Look at those feet and attachments, the box above on the right is a buttonhole attachment. They all look like Borg parts off of Star Trek. I will be learning how these all work.
Back in those days with my little girls I was driving home and this little Asian couple as cute as could be were dragging a treadle sewing machine to the dumpster. I stopped and he helped me put it in my trunk. I only had two blocks to go... he kept saying it doesn’t work but happily I took it home always wondering why he said it did not work. It was a treadle, how could it not? I thought maybe they thought it was to be electric but I still am glad I have it. I only wish I had found long bobbins for it through my yardsaling, I only have a couple.
I brought this up to you to tell you a story about my grandma. She had six children and as it was very hard for all during the depression it was for them as well. She would help my grandpa work in the saw mill then go home bake bread, she would glean the fields of sweet corn and can food for her family. By kerosene lamp she would make clothes for the kids after they went to sleep. There she would toil away at her treadle by kerosene lamp into the night.
Some people in town would bring bags of their used clothing. There was a school concert for my mom who was in first grade or so and my grandma searched through the bag of worn out clothes. She found something to make a little jumper out of but try as she might she could not find enough fabric that she could make a blouse out of. The jumper had a little pinafore front to it so she carefully placed the pieces of that tiny blouse around on the good parts of a lady’s blouse and the worn part she made sure would be hidden behind that front part of the dress. Is this not a mother's love and sacrifice? She truly was my mentor.

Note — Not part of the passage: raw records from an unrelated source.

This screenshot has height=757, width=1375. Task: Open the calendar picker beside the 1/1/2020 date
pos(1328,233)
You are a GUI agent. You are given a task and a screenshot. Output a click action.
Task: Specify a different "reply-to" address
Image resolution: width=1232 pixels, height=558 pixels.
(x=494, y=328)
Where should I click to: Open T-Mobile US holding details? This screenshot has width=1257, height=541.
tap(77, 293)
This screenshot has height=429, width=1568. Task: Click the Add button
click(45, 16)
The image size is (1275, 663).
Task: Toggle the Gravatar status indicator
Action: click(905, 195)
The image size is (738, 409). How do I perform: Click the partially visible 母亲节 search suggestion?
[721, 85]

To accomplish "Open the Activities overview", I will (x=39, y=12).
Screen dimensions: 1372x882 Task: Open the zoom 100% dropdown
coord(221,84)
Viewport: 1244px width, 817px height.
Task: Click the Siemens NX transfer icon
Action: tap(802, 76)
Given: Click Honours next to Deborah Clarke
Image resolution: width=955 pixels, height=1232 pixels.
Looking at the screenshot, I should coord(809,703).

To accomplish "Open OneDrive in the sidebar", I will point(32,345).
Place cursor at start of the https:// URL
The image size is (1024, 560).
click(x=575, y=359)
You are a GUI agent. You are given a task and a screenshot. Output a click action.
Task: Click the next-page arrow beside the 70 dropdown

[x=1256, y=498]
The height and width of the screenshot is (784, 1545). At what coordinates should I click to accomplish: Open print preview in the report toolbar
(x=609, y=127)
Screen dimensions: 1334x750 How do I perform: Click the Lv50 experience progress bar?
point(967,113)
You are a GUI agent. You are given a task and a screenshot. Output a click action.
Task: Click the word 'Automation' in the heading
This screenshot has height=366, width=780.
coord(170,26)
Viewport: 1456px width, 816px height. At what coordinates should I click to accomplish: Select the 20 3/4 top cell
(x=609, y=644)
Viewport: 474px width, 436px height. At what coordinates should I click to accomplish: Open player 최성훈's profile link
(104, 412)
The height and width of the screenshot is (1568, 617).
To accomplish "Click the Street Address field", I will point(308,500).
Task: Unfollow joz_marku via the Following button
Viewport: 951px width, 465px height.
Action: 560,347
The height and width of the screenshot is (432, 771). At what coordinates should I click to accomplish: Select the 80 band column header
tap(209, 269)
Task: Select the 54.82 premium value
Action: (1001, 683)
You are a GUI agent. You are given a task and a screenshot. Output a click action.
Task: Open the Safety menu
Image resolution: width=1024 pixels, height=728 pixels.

So as I learn my skills in homemaking she is always so close to me… I shall not slack, I will continue to learn these skills and use them all my life.
As she has taught me... I too have made a little blessing outfit for Riley, our first grandson, when he was blessed. With no money I looked around at goodwill for a white shirt that I could make his outfit. So I can say I truly am no seamstress in any sense of the word but I was able to make a cute little outfit the top I picked had pin tucks on the front. I made a vest front of front of top and added it to a onesie, this was pre-pinterest days. The back of top was plain and I made little trousers, this was eleven years ago next month.
Laura bought some fabric and seven years ago last month I made her blessing dress, bonnet and booties the request for a baptism dress is in… I share these with you so you can see I am not a seamstress I am still building this skill but being able to make do and being willing goes a long ways.
I find it is more fun to learn together.
So if you have a sewing machine dust it off and start building your skills if you do not have one look at thrift stores and on freecycle or Craigs List try them on the spot before you buy or take some with you who knows sewing machines. You could ask on the church list if anyone has one they don't use anymore.
This skill will help you with mending, and from time to time I have been paid for mending for others, this skill can help you in making you home accessories make or remake your clothing, you can add length, sleeves, and remake clothes to be modest or for the scariest event to take in a wedding dress or make blessing clothes and a baptism dress for a sweet grand daughter.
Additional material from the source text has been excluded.